Management of Periprosthetic Dislocation after THA

    Hip instability is one of the most common complications associated with total hip arthroplasty (THA), and it is the driving force behind the current use of large-diameter heads, according to Arlen D. Hanssen, MD, Professor of Orthopaedics at Mayo Clinic in Rochester, Minnesota.

    At the ICJR’s Revision Hip & Knee Course, Dr. Hanssen outlined his strategy for assessing and managing instability after THA.

    When evaluating the patient for the source of instability, Dr. Hanssen stressed the importance of determining whether it is caused by:

    • Component malposition
    • Inadequate soft-tissue tension
    • Impingement
    • Combination of these issues

    It is also necessary to determine whether the impingement is dependent or independent.


    • Component malposition
    • Small femoral head size
    • Head to neck ratio
    • Neck shape/length/offset
    • Use of liner elevation
    • Retained osteophytes


    • Soft tissue tension imbalance
    • In sufficient offset
    • Trochanteric avulsion
    • Abductor insufficiency
    • Late wear

    In general, Dr. Hanssen manages a patient with a first-time dislocation with:

    • Relocation (closed reduction)
    • Risk factor assessment
    • Immobilization to determine if he/she will have recurrent dislocations

    A patient who is a repeat dislocator will need surgery. Dr. Hanssen uses the Paprosky Classification for recurrent dislocation to suggest the treatment options for these patients:

    Type I: Acetabular malposition and Type II Femoral malposition

    • Revise components to more adequate position
    • Upsize femoral head
    • Optimize offset

    Type III: Impingement

    • Reposition components to avoid impingement
    • Upsize femoral head
    • Optimize (offset/head neck ration/neck length)
    • Remove bony impingement, which can be subtle and difficult to see

    Type IV: Abductor Insufficiency

    • Optimize offset
    • Perform trochanteric advancement to improve soft tissue tension
    • May require constrained liners
    • May use dual-mobility designs

    Type V: Late Wear

    • Exchange polyethylene liner (may require acetabular revision)
    • Upsize femoral head

    Type VI: Indeterminate Etiology

    • Insert constrained liner/dual-mobility heads
    • Make every effort to determine etiology and optimize (head size, offset, abductor tension)

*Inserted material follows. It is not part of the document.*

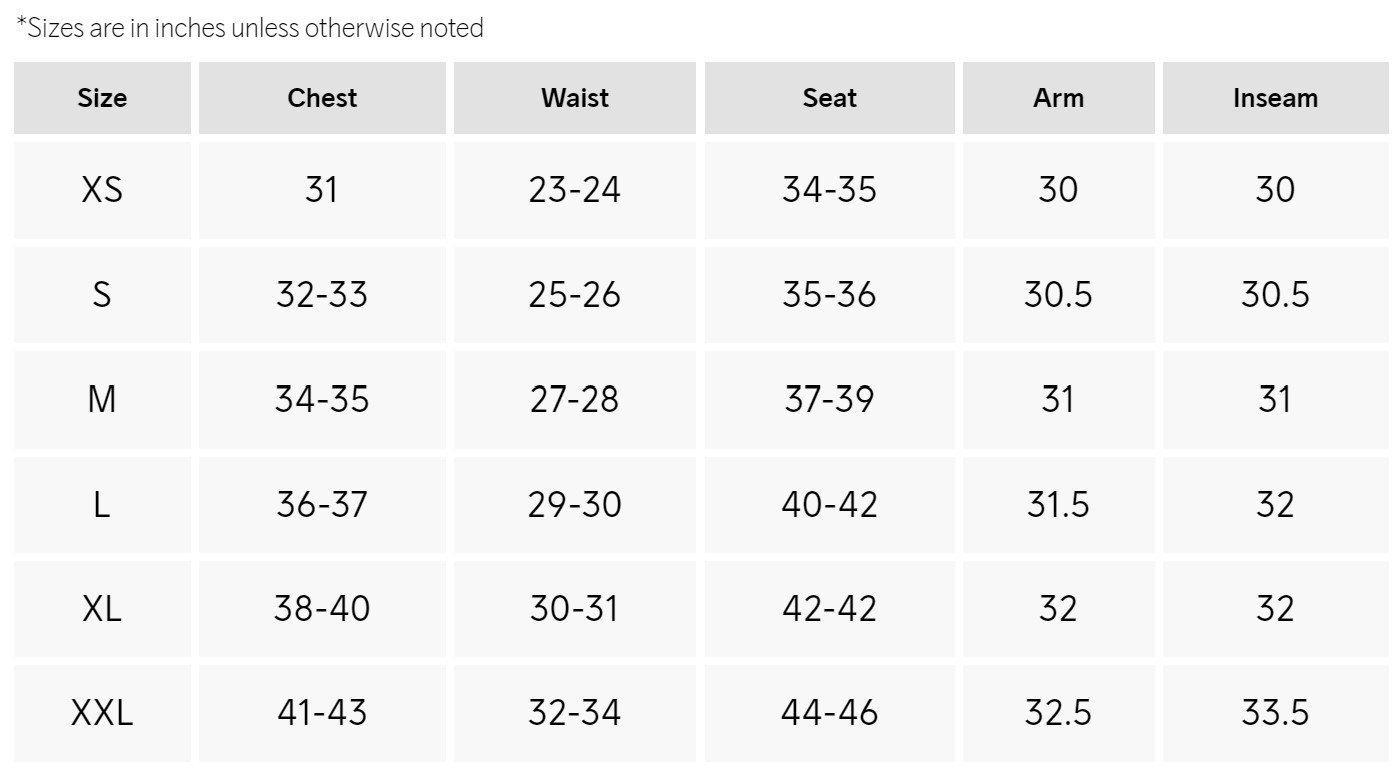
Task: Click waist value 23-24 for XS
Action: 575,189
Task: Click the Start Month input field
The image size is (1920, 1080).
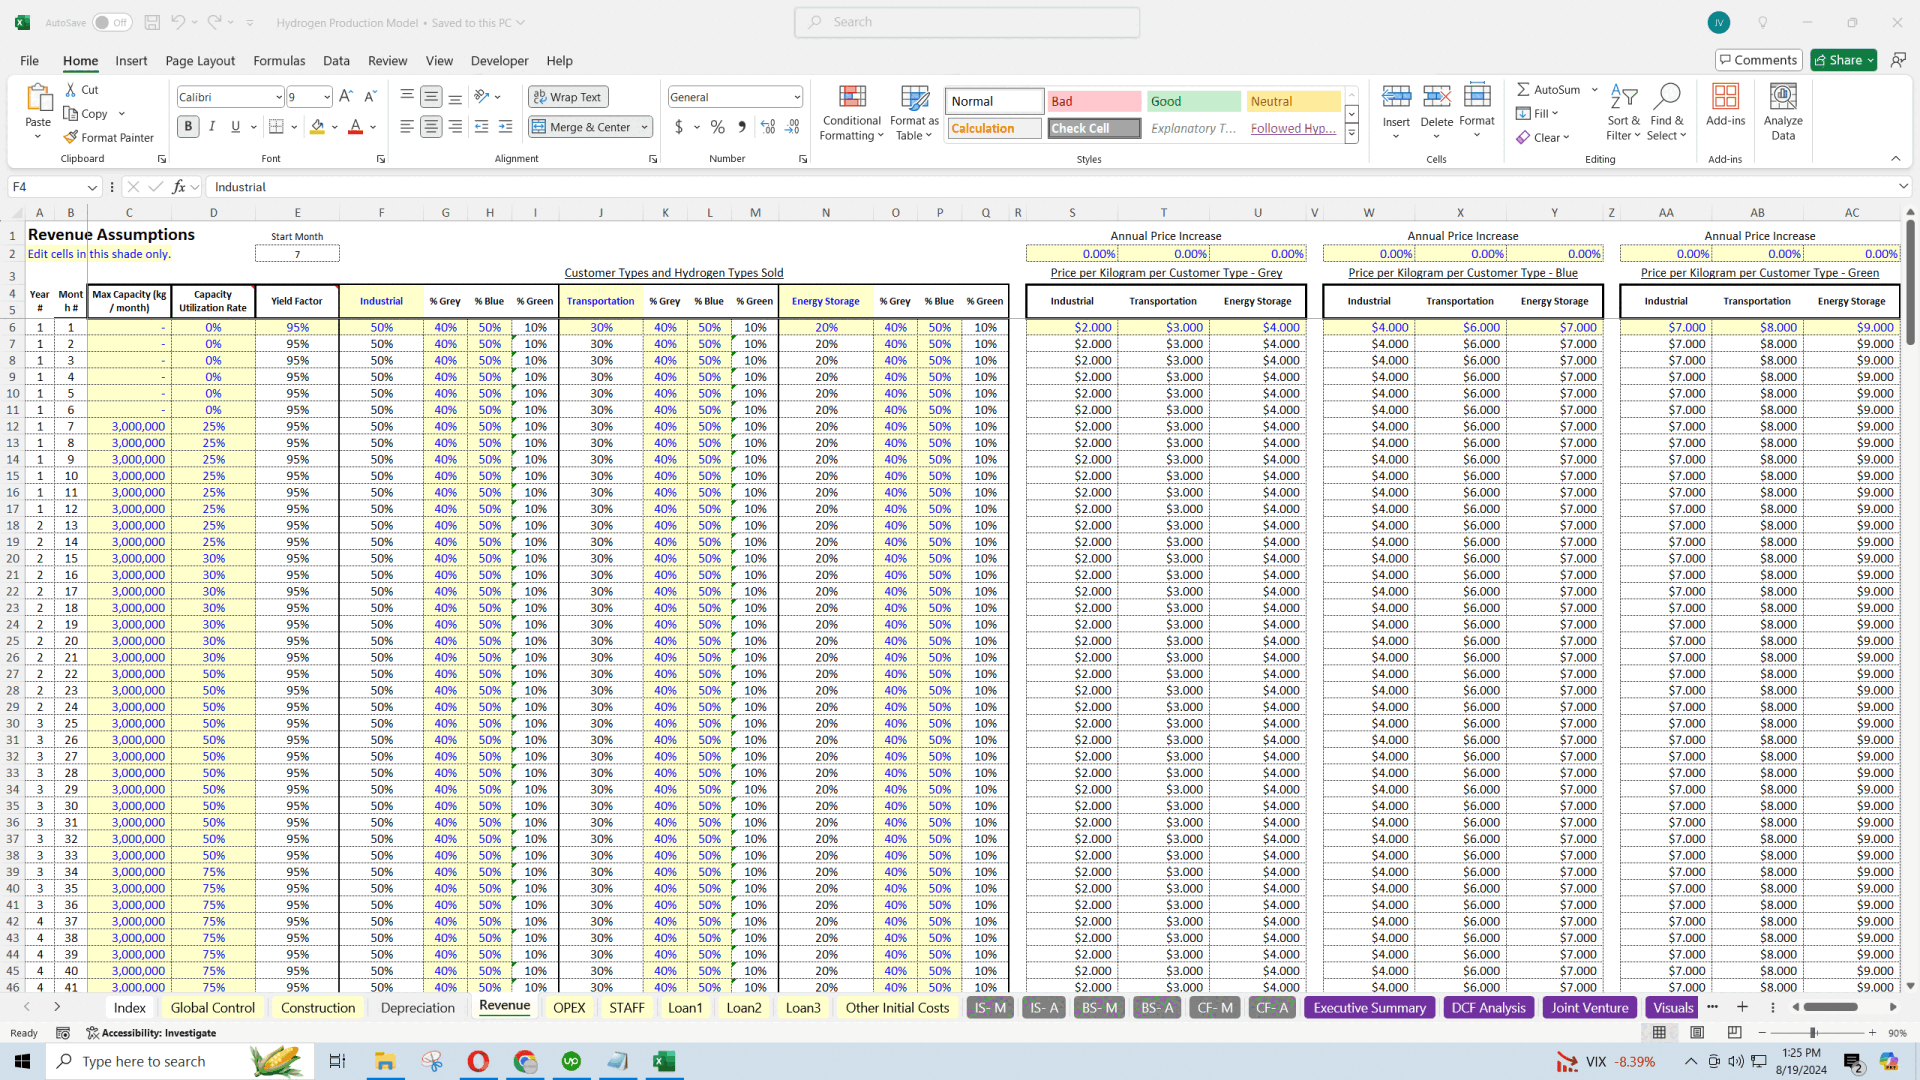Action: [x=297, y=253]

    On the acetabular side, there are a number of options to improve the variable Dr. Hanssen described:

    • Lateralized liner
    • Face-changing liner
    • Tripolar/large heads
    • Constrained liners (minimize the amount of constraint if possible)
    • Dual-mobility heads/mobile bearing

    Dr. Hanssen noted that larger-diameter heads have several well-known advantages, such as increased range of motion (ROM) to dislocation and impingement, more resistance to dislocation, soft tissue tightening, and possible closed reduction. However, these larger heads are costly and have thinner polyethylene. Tripolar heads, the original large-head solution, often have bad polyethylene, which has caused problems. Without question, constrained liners provide immediate stability. However, the disadvantages include the following:

    • Not all designs are equal
    • Impingement
    • Increased interface stresses
    • Polyethylene wear
    • Mechanical disassembly
    • Open reduction
    • Many types of failures

    Dr. Hanssen was cynical about dual-mobility heads when they were first released. Now, however, he uses them more than constrained liners for the following reasons:

    • Reduced torsional stresses at modular junction
      • Replaces some head upsizing cases
    • Replaces some constrained liners
      • Increased ROM

    He uses them in high-risk revisions, such as abductor insufficiency, reimplantation for infection, and metal-on-metal (MoM) revisions. Dr. Hanssen also prefers dual-mobility heads to treat Paprosky types III, IV, and VI instability.

    The best treatment for instability, Dr. Hanssen said, is to prevent it in the first place. But if you do have an unstable hip, define the underlying problems and try to address them with the Paprosky treatment algorithm.